If specific conditions for each risk level are not detailed in the README, these inferences are based on the potential impact and implications of the scanner’s purpose.
Example Findings:
- The organization inadvertently exposes a public API endpoint that reveals details about its active defense strategy, including deployment locations and operational scope.
- Marketing materials for the organization’s products falsely claim advanced active defense capabilities without substantiating these claims with actual defensive measures or mechanisms in place.
Network Deception
Section titled “Network Deception”Purpose: The Network Deception Scanner is designed to analyze network-based deception by identifying various aspects that could reveal decoy networks, services, honeypots, and other components. It aims to detect public disclosure of decoy networks, attacker filtering through exposed decoy services, reduced effectiveness due to visible network honeypots, aid in evasion through fingerprints of decoy infrastructure, and enable adversary mapping of deception topologies.
What It Detects:
- Decoy Network Detection: Identifies references to decoy networks, detects claims about decoy infrastructure, checks for shadow IT deception, tests deployment of decoy subnets, and flags any network exposure related to deception.
- Decoy Service Deployment: Checks for references to decoy services, detects deployed decoy applications, verifies monitoring of unused ports, identifies claims about decoy endpoints, and tests the presence of decoy protocol services.
- Network Honeypot Indicators: Identifies deployment of network honeypots, detects references to decoy routers/switches, checks for claims about decoy network devices, tests for decoy wireless networks, and verifies deployment of decoy VLANs.

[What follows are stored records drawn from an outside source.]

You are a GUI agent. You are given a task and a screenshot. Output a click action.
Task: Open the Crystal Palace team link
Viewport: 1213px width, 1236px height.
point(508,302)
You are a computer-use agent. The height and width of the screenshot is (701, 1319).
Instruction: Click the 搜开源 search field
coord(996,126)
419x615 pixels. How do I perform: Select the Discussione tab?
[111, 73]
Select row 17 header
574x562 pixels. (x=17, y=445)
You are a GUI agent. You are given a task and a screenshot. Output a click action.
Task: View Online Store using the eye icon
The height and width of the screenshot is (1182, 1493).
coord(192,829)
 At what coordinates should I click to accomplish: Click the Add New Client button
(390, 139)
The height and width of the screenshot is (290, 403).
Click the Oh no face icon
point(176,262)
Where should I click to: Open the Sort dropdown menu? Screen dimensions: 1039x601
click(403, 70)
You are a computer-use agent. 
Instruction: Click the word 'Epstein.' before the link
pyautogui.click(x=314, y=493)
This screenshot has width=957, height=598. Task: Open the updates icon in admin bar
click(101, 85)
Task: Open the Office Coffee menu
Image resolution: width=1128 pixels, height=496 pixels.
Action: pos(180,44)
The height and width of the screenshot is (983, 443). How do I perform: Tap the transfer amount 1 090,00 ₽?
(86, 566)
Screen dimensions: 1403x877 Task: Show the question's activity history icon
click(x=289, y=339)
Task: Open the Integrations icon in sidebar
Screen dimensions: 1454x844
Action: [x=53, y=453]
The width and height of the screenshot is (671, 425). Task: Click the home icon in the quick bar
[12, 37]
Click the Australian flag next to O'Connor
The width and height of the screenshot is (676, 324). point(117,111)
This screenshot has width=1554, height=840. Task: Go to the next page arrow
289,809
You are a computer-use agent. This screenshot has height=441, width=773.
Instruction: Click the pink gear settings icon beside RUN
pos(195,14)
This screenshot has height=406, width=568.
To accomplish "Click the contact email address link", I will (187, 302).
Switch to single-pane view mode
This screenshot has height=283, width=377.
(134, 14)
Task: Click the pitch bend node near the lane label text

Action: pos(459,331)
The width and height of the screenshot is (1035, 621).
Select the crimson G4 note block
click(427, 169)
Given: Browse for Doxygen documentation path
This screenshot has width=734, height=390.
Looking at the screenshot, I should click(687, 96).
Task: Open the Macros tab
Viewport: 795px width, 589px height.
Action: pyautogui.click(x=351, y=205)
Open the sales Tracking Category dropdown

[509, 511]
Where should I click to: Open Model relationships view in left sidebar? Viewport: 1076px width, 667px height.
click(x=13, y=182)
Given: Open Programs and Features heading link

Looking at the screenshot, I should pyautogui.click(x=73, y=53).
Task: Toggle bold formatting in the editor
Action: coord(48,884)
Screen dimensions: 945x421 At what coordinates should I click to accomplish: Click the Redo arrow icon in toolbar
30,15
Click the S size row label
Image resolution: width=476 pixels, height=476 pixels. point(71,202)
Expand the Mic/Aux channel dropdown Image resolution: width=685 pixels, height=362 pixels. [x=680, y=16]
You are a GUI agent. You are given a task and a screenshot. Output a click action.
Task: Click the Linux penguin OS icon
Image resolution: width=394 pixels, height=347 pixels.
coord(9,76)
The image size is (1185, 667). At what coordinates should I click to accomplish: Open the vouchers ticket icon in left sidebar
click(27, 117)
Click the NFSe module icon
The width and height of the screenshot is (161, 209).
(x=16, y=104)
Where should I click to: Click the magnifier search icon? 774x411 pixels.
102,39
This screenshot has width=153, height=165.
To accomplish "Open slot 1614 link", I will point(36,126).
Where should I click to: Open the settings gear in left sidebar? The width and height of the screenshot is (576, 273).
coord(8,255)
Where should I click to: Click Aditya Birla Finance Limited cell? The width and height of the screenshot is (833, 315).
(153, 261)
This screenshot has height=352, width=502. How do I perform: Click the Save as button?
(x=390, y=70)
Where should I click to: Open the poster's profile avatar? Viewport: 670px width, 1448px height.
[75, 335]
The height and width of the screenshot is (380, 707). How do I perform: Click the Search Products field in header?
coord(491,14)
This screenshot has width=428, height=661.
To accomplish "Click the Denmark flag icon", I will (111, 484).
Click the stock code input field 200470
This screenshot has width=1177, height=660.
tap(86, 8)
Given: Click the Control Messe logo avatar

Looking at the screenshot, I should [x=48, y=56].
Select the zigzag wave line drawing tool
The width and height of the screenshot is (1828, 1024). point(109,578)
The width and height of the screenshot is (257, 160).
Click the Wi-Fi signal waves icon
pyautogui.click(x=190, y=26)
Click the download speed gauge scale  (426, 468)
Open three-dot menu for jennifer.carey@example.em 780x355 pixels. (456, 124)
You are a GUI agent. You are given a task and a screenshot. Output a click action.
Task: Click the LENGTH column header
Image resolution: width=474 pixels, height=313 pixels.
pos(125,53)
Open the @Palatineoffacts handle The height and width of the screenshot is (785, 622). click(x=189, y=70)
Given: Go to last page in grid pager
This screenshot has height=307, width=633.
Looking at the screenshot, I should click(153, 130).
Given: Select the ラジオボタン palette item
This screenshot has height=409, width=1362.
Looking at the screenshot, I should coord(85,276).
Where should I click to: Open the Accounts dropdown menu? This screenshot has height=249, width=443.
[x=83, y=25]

- Deception Technology Stack: Identifies vendors providing network deception solutions, detects commercial deception platforms, examines custom network deception implementations, tests for SDN-based deception, and flags any fingerprints that might indicate deception technology in use.
- Topology Exposure: Tests for the disclosure of network maps, checks references to decoy placements, verifies claims about deception coverage, identifies deployment architectures, and assesses the scope of network deception exposure.
Inputs Required:
domain(string): Fully qualified domain name (e.g., ekkatha.com) - This is necessary for making HTTP requests to analyze the target website’s content.
Business Impact: Network deception exposure creates significant operational risks, including public disclosure of decoy networks that enable adversaries to avoid detection, exposed decoy services allowing attackers to filter through and exploit them, visible network honeypots reducing their effectiveness, and decoy infrastructure fingerprints aiding in adversary evasion and mapping of deception topologies.
Risk Levels:
- Critical: Public disclosure of decoy networks enables avoidance, exposing decoy services allow attacker filtering, visible network honeypots reduce effectiveness, decoy infrastructure fingerprints aid evasion, and topology disclosure enables deception mapping.
- High: The scanner identifies weaknesses in network deception operational security that could reveal the deception topology to adversaries.
- Medium: The scanner detects potential issues related to public exposure of decoy networks or services, which might be exploited by attackers.
- Low: Informational findings regarding the use of specific deception vendors or technologies, indicating a need for further investigation and possibly no immediate risk.
- Info: Findings that do not directly impact security but could indicate areas for improvement in network deception practices.
Example Findings:
- “Publicly disclosed network deception capabilities suggest an increased risk of adversary exploitation.”
- “Exposed decoy service endpoints provide clear targets for targeted attacks, increasing the severity of potential breaches.”
This structure provides a comprehensive overview suitable for user-facing documentation derived from the internal scanner documentation.